Gerçek Zamanlı Viskozite İzleme Gereklilikleri
Gerçek zamanlı izleme yoluylahat içi viskozimetrelerSürekli veri sağlayarak bu sorunların ele alınması hayati önem taşır ve kararlı kaplama viskozitesi için çözücülerde ve sıcaklıkta anında ayarlamalar yapılmasını sağlar. Örnekleme hatalarını ortadan kaldırarak ve temel ölçümlerden tek tip kalınlıkta kaplama sağlayarak varyasyonları azaltır. Ayrıca, hızlı üretimde retleri, duruş sürelerini ve uyumluluk risklerini en aza indiren otomatik kontroller sayesinde verimliliği artırır.

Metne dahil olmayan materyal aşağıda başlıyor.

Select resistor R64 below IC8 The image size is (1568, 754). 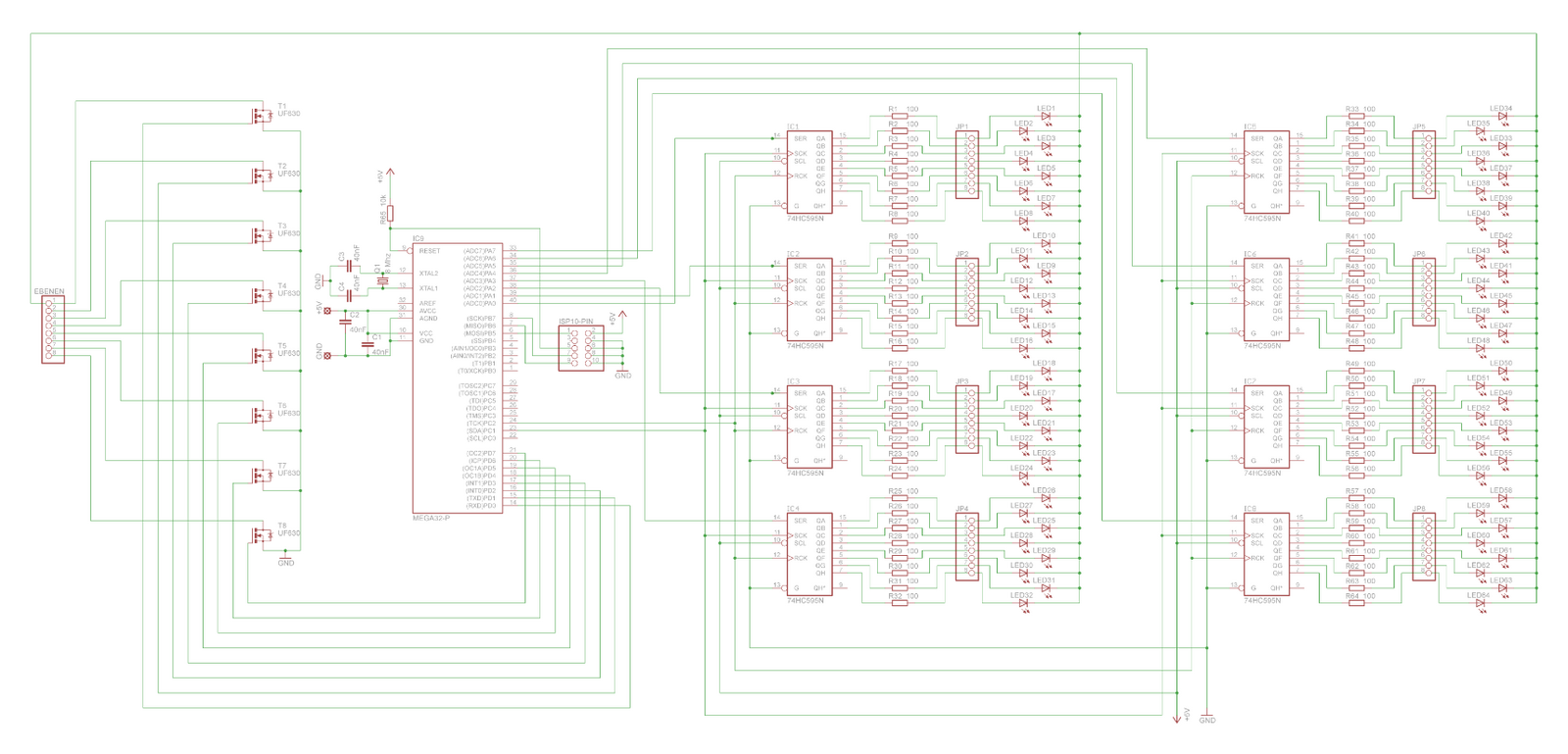click(x=1356, y=603)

Lonnmeter Kaplama Viskozimetresinin Hat İçi Avantajları
Uzunluğu ÖlçerKaplama Viskozimetresi Hat İçiKablo kaplamada hassas kontrol için gelişmiş hat içi viskozite ölçümü sunar. Homojen kalınlıkta kaplama ve kusursuz emaye tel kaplama için tutarlı kaplama viskozitesini koruyarak üstün ürün kalitesi sağlar.
Kullanıcı dostu arayüz sayesinde kolay kurulum, işletme ve bakım desteğiyle, kesinti sürelerini azaltan gerçek zamanlı verilerle operasyonel verimlilik artırılır.
Newtonyen olmayan akışkanların otomatik ayarlanması ve izlenmesi yoluyla atık, solvent kullanımı ve reddedilenlerin en aza indirilmesiyle maliyet tasarrufu sağlanır.
Gelişmiş sensörler, yüksek sıcaklıkları ve aşındırıcı maddeleri işleyerek günün her saati doğru ölçümler sunarak gelişmiş güvenilirlik sağlar. Son olarak, daha az değişkenlik ve kaynak optimizasyonu sayesinde daha çevre dostu süreçleri ve uyumluluğu destekleyerek çevresel ve düzenleyici avantajlar sağlar.